The towering figure of the intellectual school was Art Tatum, the piano genius who had influenced Coleman Hawkins so profoundly in the late 1920s, when the tenor with the big sound traveled to Toledo with Fletcher Henderson's surging, twirling big band and heard the local keyboard wonder. Hawkins would never be the same. Tatum was perhaps the greatest of all jazz virtuosi, admired by the young Vladimir Horowitz, who could re-create one of Tatum's improvisations by reading a transcription but scoffed at the notion that he could invent anything of Tatum's brilliance in the moment. Tatum sprinted through his material, dancing over broken chords while inserting chord substitutions that allowed for more intricate connections within the harmonic foundation. Hawkins, a trained cellist and classical student, could hear how Tatum combined the European technique of harmonic motion with the New York stride piano school led by James P. Johnson, Willie “The Lion” Smith, and Fats Waller.

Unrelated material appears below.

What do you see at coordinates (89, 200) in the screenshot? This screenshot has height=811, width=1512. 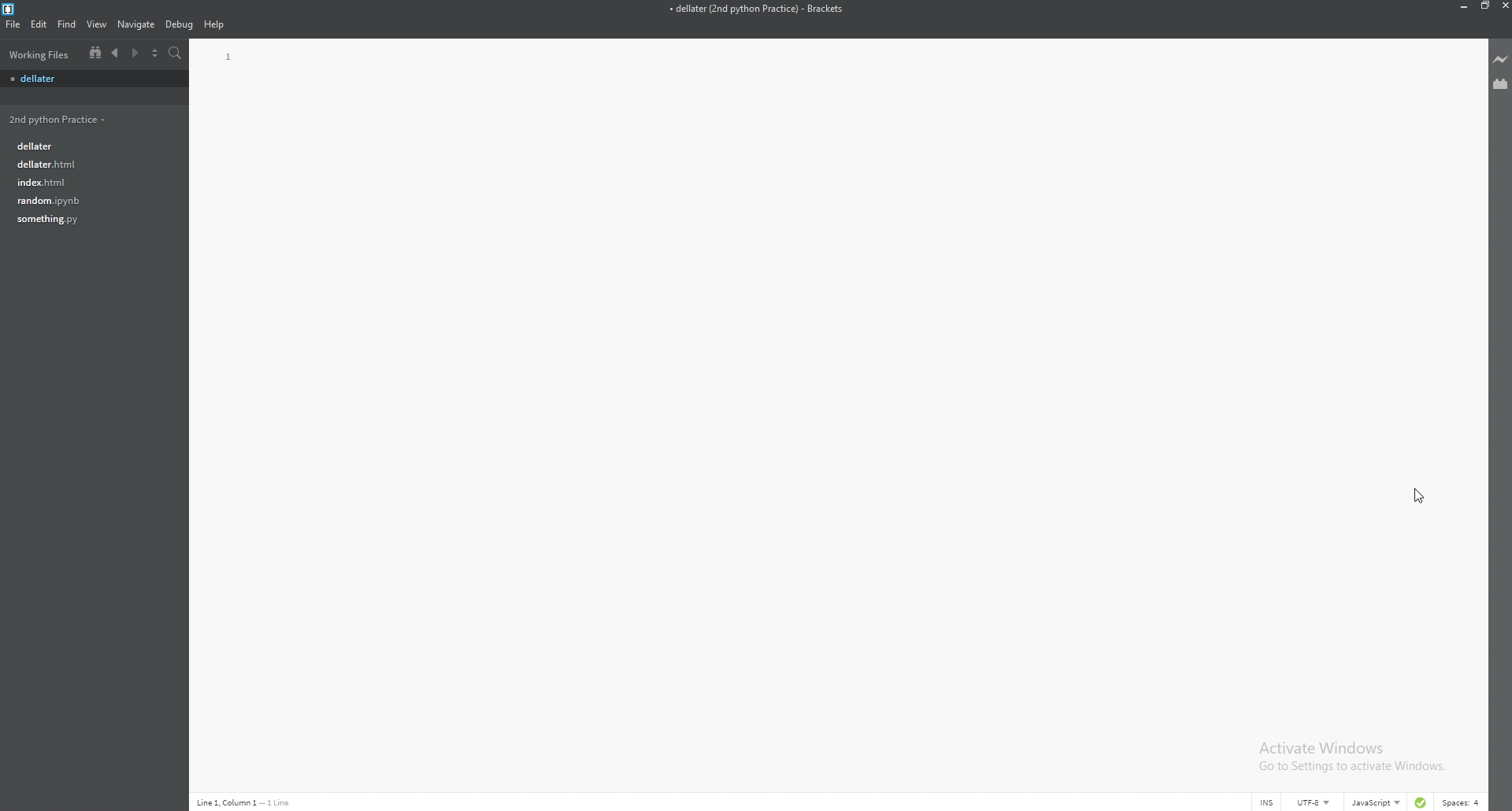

So when Eldridge put his horn to his lips, he was bringing together styles that seemed, at least on the surface, contradictory. Though Armstrong's influence had
transformed everything in a manner that had no precedent—making him the first figure in Western music to raise a revolutionary flag with a single-note instrument—a new generation of more harmonically adventurous jazz musicians was joining the conversation. From the early thirties forward, wind and keyboard players would maintain a dialogue of influence, pushing their instruments into fresh areas.

Charlie had been following Roy Eldridge for a while; Rebecca had already heard him playing along with Eldridge and Chu Berry on the Fletcher Henderson record “Stealin' Apples.” On those late nights in the Ozarks, Charlie must have been impressed by the trumpeter's Chicago broadcasts. Eldridge offered some of the same pleasures as Lester Young: He was uncanny, devoted to an individuality that forced him to invent his own way. You never knew what kind of a phrase he would play or how long he might keep it going. The trumpeter embodied the audacity of jazz music, the combination of moxie and technical command that gave him freedom in every direction—in his range, his conception, his coloring of notes, and his rhythm. All of those elements Charlie Parker would eventually work into his own style, steadily achieving greater and greater comprehension of the details every jazz intellectual has to master, then
feel
, in order to attain greatness.

While at Musser's Ozark Tavern, Charlie and his compatriots also tuned in to station W9XBY, broadcasting from the bandstand of a Kansas City club located on the Kansas–Missouri state line. It was on these broadcasts that Charlie first homed in on the sound of the alto saxophonist Buster Smith.

Charlie would have known Smith from the Kansas City clubs. Smith had been a major figure in the Oklahoma City Blue Devils, a formidable bluesman on the alto saxophone and the clarinet; he was one of the players who had coaxed Lester Young into the Blue Devils, and a member of the reed section John Hammond heard at the Reno Club after the Blue Devils had blown their last note and their former members joined the best of Bennie Moten's men under the guidance of Count Basie. At first they led the band together, Smith and Basie, but the easygoing and likable Basie seemed born to lead. This was clear from the moment he landed one of his unforgettable piano introductions—sometimes giddy, sometimes insinuating—followed by hot, well-placed chords and riffs, provocatively
fine stuff to build an improvised dream on. Bill Basie—from Red Bank, New Jersey—knew how to find that groove, putting his arm around it, slapping that thing silly, or playfully grabbing its throat.